昨日、お墓参りに行ってきました。
【お寺の肝試しと先代和尚】
整地されたお寺の境内を何気なく歩いていると、ふと小学生の頃にハマっていた「深夜の肝試し」のことを思い出してしまいました。
今では考えられませんが、私が小学生の頃は深夜に子供たちだけで外を歩き回るのも普通で、不思議な時代。
高学年の頃、近所のお寺に忍び込んで遊ぶ「肝試しゲーム」が仲間内で空前のブームになっていたのです。
当時の境内の通路は未舗装のあぜ道のようで、暗闇の中では非常に歩きづらく、それがまた格好の恐怖演出になっていました。
私たちの「肝試し」は少し変わっていて、ただ歩くだけではありません。
墓地の中央にある掃除道具置き場をスタート地点とし、碁盤の目のように広がる墓道のそれぞれ別ルートへと進み、暗闇のあちこちでお互いを脅かし合うというルールでした。
参加者全員が「脅かされる側」であり、同時に「脅かす側」でもある。
泣き出す奴やおしっこを漏らす奴まで出て大問題になりましたが・・・![]()
今振り返ると、本当に罰当たりな遊びです。
そしてお盆も近くなったある夏の日、「チャンピオン決定戦」と称して、私を含めた3人の猛者で深夜の墓地に忍び込みました。
ルールはシンプル。
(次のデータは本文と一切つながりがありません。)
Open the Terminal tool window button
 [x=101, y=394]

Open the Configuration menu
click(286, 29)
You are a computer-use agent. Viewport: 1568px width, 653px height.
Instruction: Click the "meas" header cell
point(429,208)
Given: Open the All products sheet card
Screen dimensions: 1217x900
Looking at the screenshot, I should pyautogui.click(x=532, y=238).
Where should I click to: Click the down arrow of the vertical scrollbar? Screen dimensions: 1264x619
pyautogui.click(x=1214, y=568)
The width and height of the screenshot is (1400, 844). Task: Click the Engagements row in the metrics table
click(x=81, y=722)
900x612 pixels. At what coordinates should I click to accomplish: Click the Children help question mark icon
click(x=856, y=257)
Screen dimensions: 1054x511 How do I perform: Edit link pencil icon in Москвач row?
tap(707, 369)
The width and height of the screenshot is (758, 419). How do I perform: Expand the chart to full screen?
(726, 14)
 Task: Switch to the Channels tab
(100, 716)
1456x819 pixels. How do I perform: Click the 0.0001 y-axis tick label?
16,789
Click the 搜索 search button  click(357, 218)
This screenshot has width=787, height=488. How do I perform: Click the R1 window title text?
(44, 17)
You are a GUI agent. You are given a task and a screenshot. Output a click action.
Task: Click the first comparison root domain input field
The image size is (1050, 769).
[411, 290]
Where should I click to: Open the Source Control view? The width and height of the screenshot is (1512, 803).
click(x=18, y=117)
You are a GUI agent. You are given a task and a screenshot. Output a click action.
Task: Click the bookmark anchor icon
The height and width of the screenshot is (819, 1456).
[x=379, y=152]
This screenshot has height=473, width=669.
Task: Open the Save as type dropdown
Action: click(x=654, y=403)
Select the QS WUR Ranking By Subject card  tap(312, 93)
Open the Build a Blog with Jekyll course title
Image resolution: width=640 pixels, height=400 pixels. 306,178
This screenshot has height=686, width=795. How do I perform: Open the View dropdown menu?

飽きるまで脅かし合い、驚かされた奴はその場で目をつぶって10秒数えたら復帰。
大した取り決めもないテキトーなゲームでしたが、当時はそれがとにかく楽しかった。
暗闇の中でお互いを探しながら走り回っていると、突然声が聞こえました。
「おーい、集まって!」
誰かがみんなを呼んでいます。
「なんだなんだ?」と声のする方へ向かうと、友達の隣に見慣れない大人の姿がありました。
闇の中に立っていたのは、袈裟を着た和尚さん。
「やばい、見つかった・・・!」
心臓が跳ね上がりました。
案の定、私たちは夜の墓地でこっぴどく説教を受けることになりました。
——話は、その年のお盆へと変わります。
実家に棚経をあげに来てくれたお坊さんの顔を見て、私はホッと胸を撫でおろしました。
あの日、深夜の墓地で私たちを怒鳴りつけた和尚さんではなかったからです。
胸のつかえが下りた私は、後で祖父にそれとなく尋ねてみました。
「ねえじいちゃん、あのお寺の和尚さんって体の大きな人じゃなかった?」
すると、祖父は不思議そうな顔でこう答えたのです。
「ああ、その和尚さんなら・・・昨年、亡くなった先代さんだよ」
背筋にサーッと冷たいものが走りました。
あの夜、自分たちを叱り飛ばした袈裟姿の人物は、一体誰だったのか・・・。
結局、その事実は誰にも話していません。
怖かったから・・・というより、「話したら来年あの楽しい肝試しゲームができなくなる」と子供心に思ったからなのですが・・・。
ちなみに、その次の年は「戦争ゲーム」という新たな遊びがブームになりました。
筥崎宮の長い参道で2チームに分かれ、ダンボールの盾で身を守りながらロケット花火を打ち合い、ダンボールの基地を守るという危険極まりない遊びです。
爆竹や花火から取り出した火薬をガチャガチャのカプセルに詰め込んだ自作爆弾(かなりの破壊力)まで飛び出し、案の定、火傷やケガ人が続出して一発禁止になりましたけれどね。